The Nissan 300ZX Turbo seems to have it all: speed! handling! braking! overhead cams! A turbocharger! triple odometers! All the modern GT goodies are present and accounted for in one neat, $18,699 package. Except, that is, for the most crucial ingredient of all: sex appeal. The emperor has no clothes, and the ZX Turbo lacks a pretty face.
The Z31 chassis designation was first introduced in 1983 as a 1984 Nissan/Datsun 300ZX (the hatch lid had both a Datsun and a Nissan badge) in the U.S. market. The 300ZX, as its predecessors, was known as a Nissan in other parts of the world. This continued in the U.S. until 1985 model year when Nissan standardized their brand name worldwide and dropped the Datsun badge. All publications for the Z31 chassis 300ZX and its predecessors were copyright Nissan North America. Designed by Kazumasu Takagi and his team of developers, the 300ZX improved aerodynamics and increased power when compared to its predecessor, the 280ZX. The newer Z-car had a drag coefficient of 0.30 and was powered by Japan’s first mass-produced V6 engine instead of an inline 6. According to Nissan, the V6 engine was supposed to re-create the spirit of the original Fairlady Z.

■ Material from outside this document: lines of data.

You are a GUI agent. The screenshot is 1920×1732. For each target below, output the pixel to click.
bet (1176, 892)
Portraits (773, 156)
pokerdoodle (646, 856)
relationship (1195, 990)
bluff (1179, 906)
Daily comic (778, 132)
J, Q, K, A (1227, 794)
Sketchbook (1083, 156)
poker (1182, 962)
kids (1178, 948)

The Z31 generation featured five engine options. A turbocharged dual over head cam 2.0 L straight-six (RB20DET, used in the 200ZR), a turbocharged single over head cam 2.0 L V6 (VG20ET, found in 200Z/ZS/ZG), a naturally aspirated single over head cam 3.0 L V6 (VG30E, found in 300ZX), a turbocharged single over head cam 3.0 L V6 (VG30ET, used in 300ZX Turbo) and a naturally aspirated dual over head cam 3.0 L V6 (VG30DE, used in 300ZR). The Z32 had a naturally aspirated dual over head cam 3.0 L V6 (VG30DE) or a twin turbocharged dual over head cam 3.0 L V6 (VG30DETT). The Z31 and Z32 had electronic fuel injection (EFI), and were rear wheel drive. They were available in either left or right hand drive.